[Target pointing data]
-=-=-
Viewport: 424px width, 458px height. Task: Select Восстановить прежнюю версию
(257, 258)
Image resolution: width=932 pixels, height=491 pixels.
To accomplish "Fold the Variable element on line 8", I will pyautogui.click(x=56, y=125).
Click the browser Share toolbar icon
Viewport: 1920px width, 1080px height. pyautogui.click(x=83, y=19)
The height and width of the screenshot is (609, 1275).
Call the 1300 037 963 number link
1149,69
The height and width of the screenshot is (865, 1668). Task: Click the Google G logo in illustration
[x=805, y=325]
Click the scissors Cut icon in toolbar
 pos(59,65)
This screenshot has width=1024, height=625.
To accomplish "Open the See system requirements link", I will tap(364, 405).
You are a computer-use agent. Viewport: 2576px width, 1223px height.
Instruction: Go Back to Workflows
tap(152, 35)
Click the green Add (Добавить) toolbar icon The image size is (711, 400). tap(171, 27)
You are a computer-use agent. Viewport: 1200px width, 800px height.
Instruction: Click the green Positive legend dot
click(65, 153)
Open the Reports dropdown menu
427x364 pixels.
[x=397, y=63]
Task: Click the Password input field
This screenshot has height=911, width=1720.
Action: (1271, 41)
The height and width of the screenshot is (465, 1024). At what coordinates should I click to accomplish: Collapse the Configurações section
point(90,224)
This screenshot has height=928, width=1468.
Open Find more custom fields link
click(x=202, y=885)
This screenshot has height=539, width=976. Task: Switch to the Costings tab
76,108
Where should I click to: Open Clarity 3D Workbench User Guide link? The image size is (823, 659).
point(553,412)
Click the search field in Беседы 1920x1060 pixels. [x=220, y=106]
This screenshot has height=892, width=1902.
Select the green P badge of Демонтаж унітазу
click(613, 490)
-=-=-
■ DO THIS
Copy out the lines from the one containing "Image resolution: width=932" through the one containing "Viewport: 1920px width, 1080px", including both of those lines.

■ RESPONSE TO THIS EXERCISE
Image resolution: width=932 pixels, height=491 pixels.
To accomplish "Fold the Variable element on line 8", I will pyautogui.click(x=56, y=125).
Click the browser Share toolbar icon
Viewport: 1920px width, 1080px height. pyautogui.click(x=83, y=19)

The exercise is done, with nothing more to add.